:: Directions ::
Pull every line that holds the word "Viewport" from the entries.
[[ The records open ]]
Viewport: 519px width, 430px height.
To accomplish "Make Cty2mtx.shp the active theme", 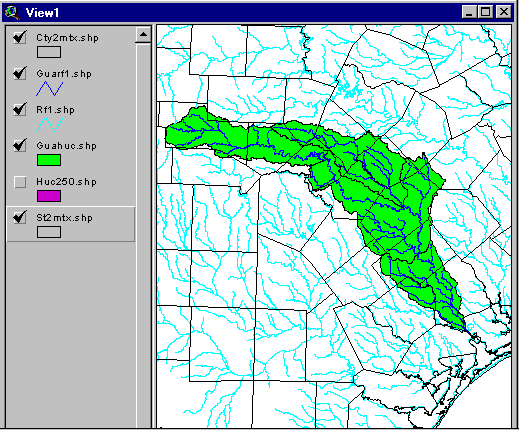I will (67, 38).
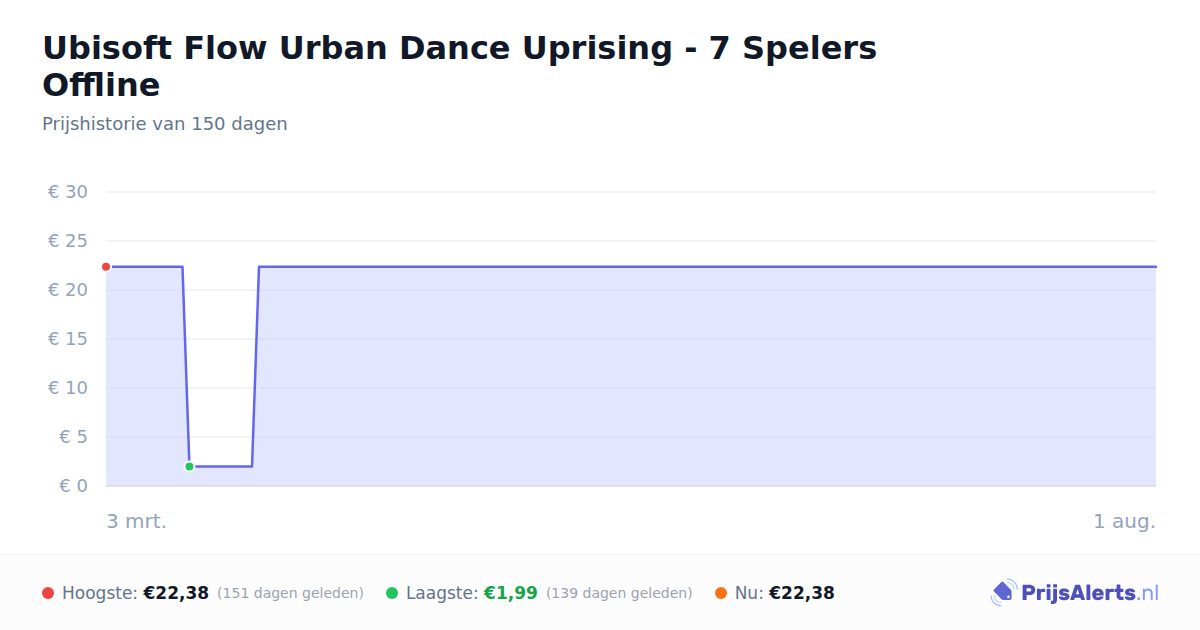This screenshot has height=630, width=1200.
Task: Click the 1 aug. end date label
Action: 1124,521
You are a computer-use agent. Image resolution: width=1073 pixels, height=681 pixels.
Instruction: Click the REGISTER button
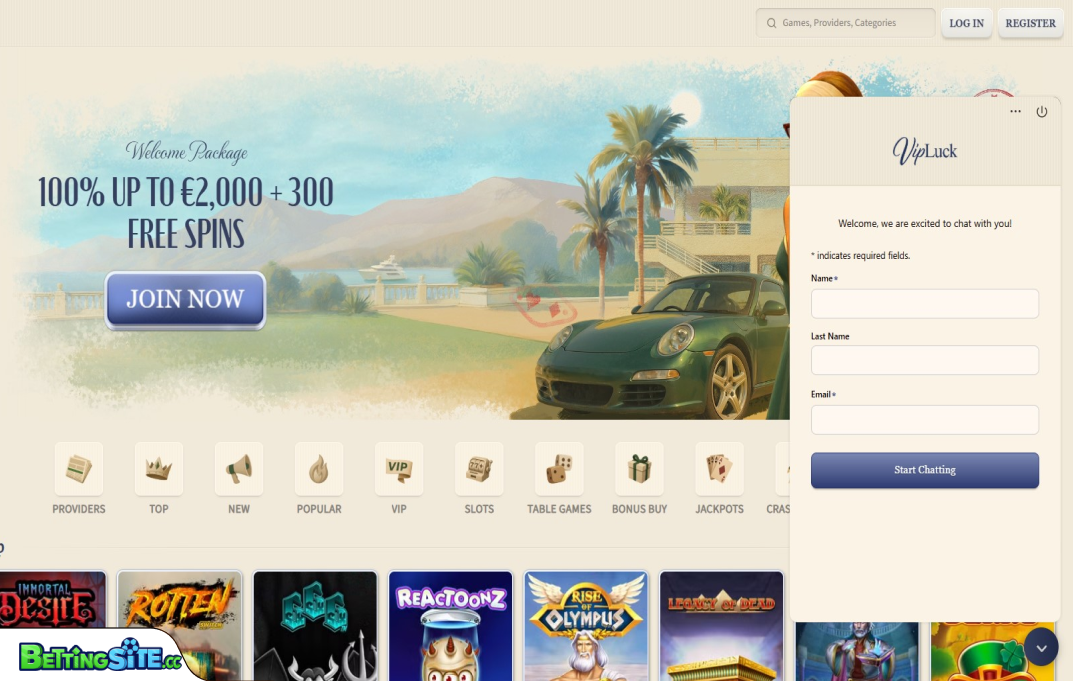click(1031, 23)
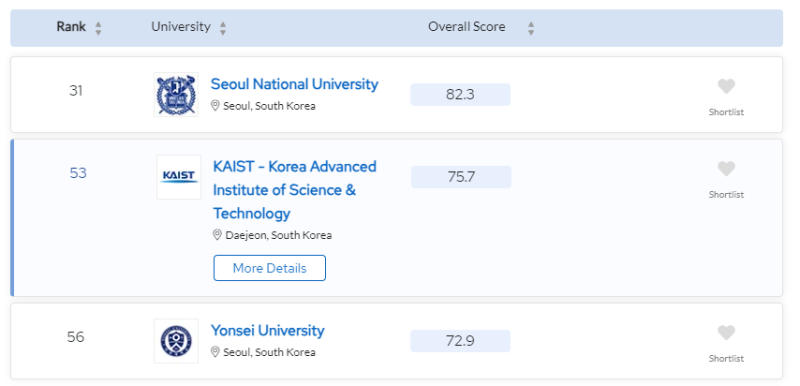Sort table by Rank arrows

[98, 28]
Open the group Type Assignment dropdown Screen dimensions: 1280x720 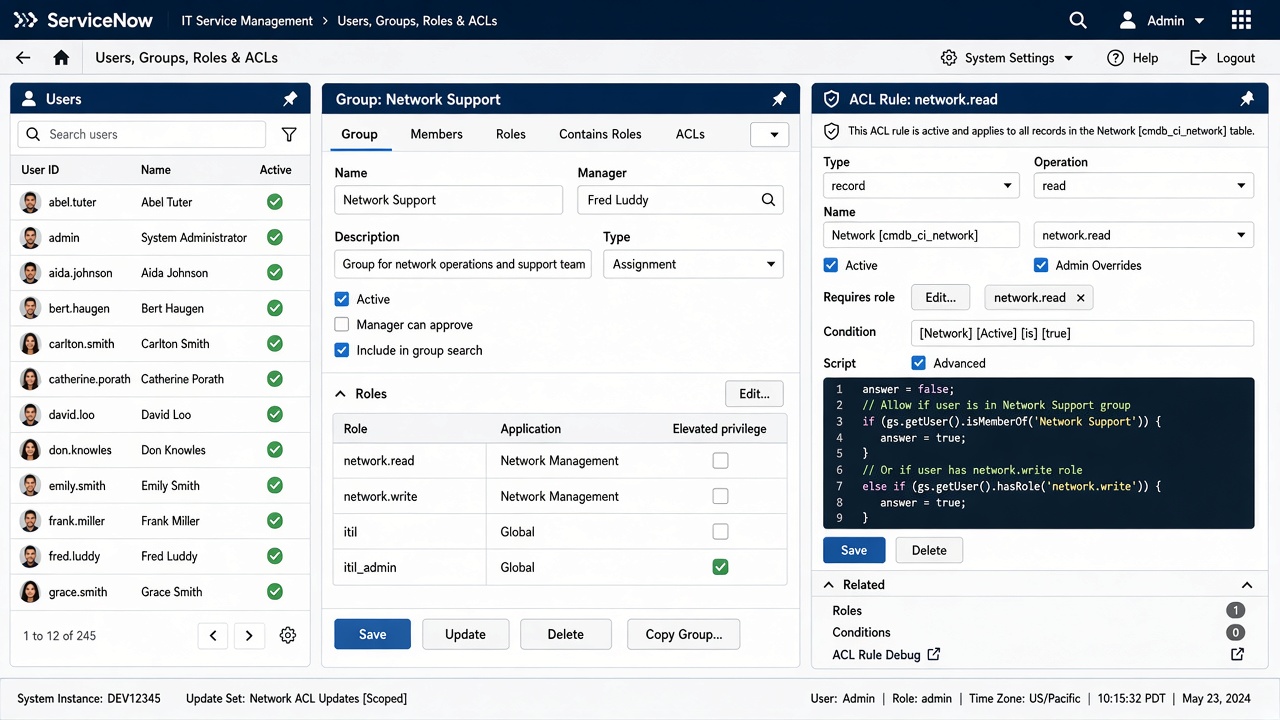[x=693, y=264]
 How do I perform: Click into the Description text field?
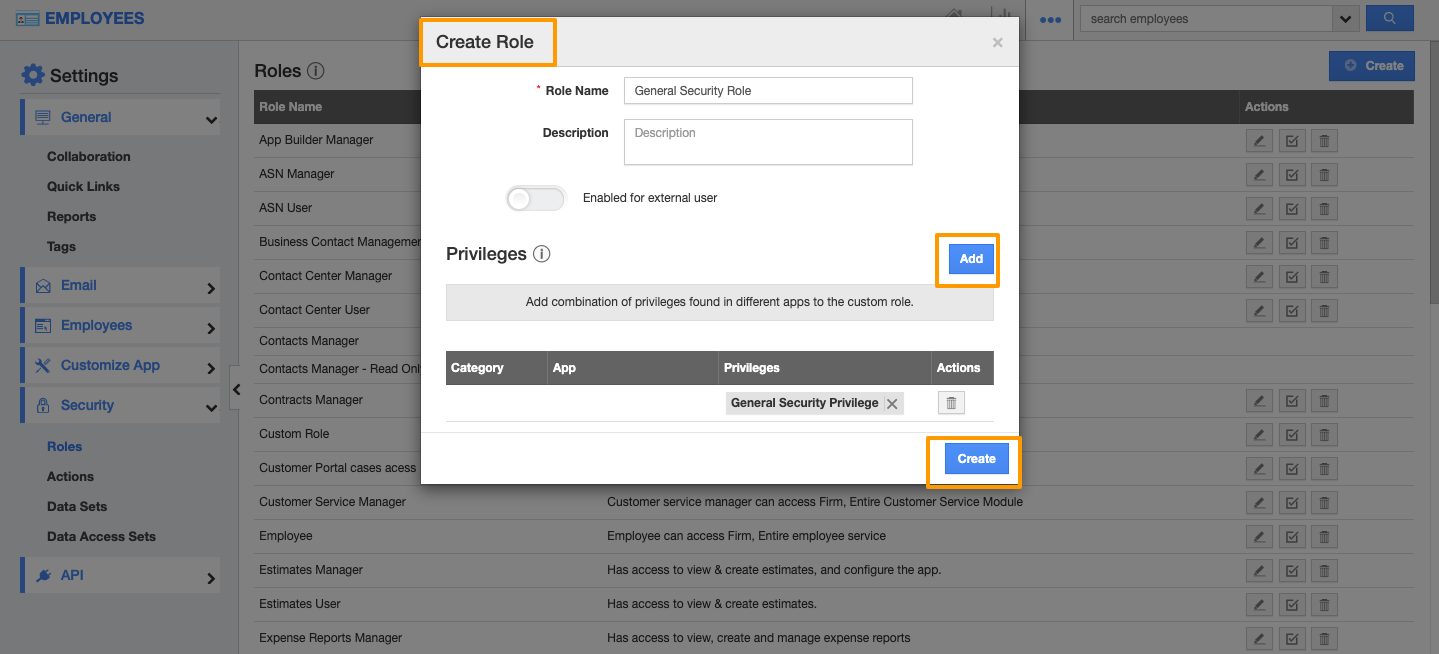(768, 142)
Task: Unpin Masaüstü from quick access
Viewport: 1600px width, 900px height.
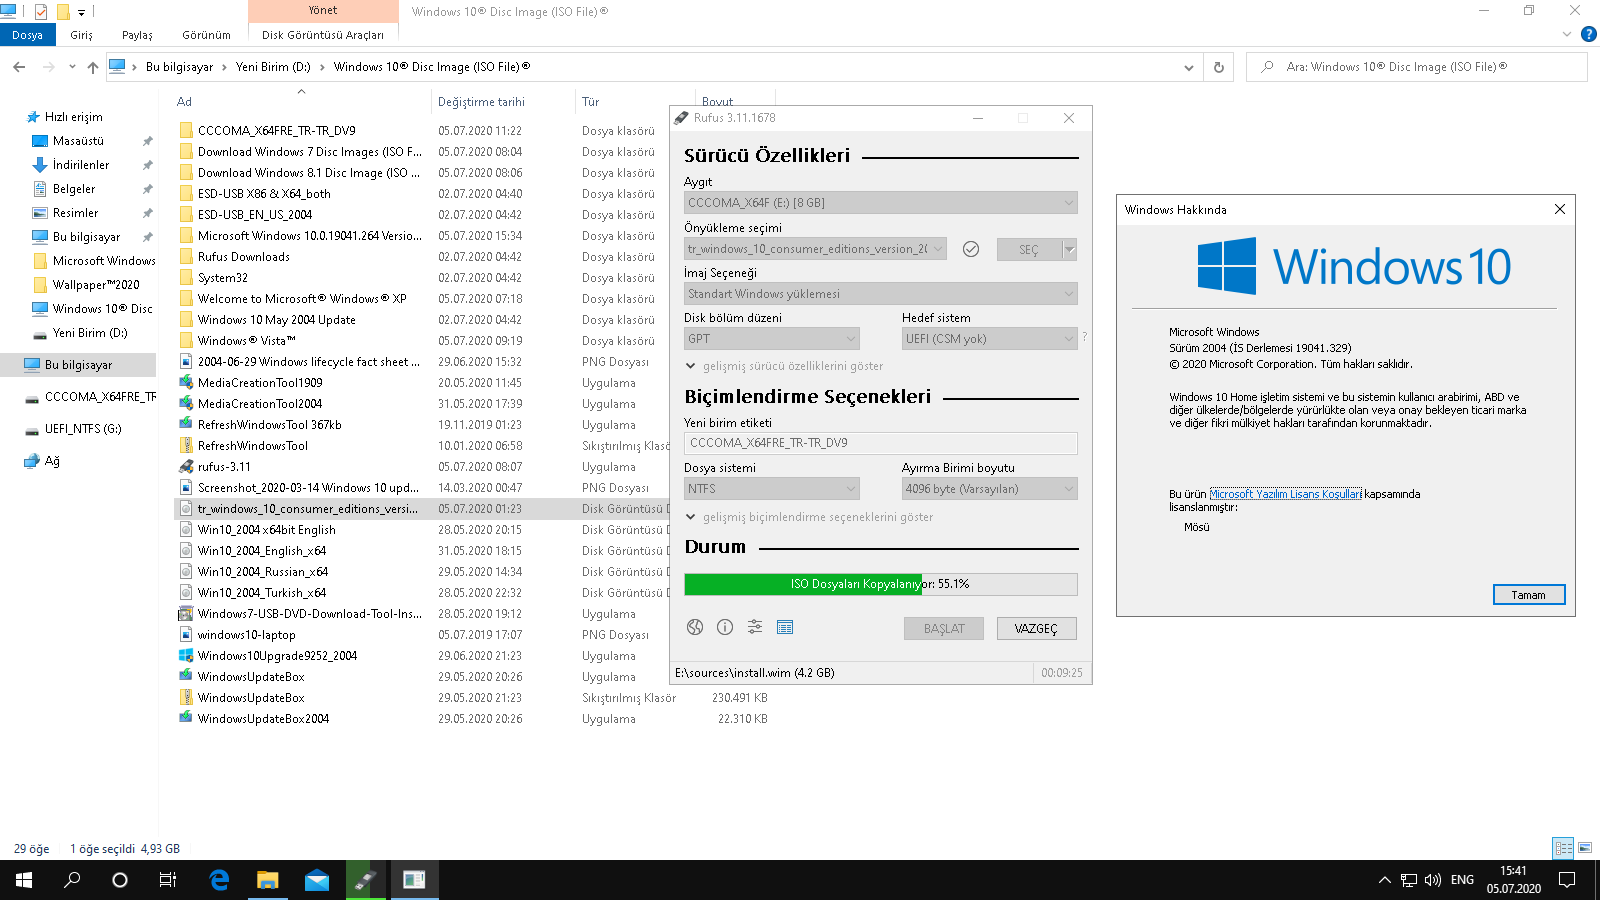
[[ The records closed ]]
:: Result of this task ::
Viewport: 519px width, 430px height.
Viewport: 1600px width, 900px height.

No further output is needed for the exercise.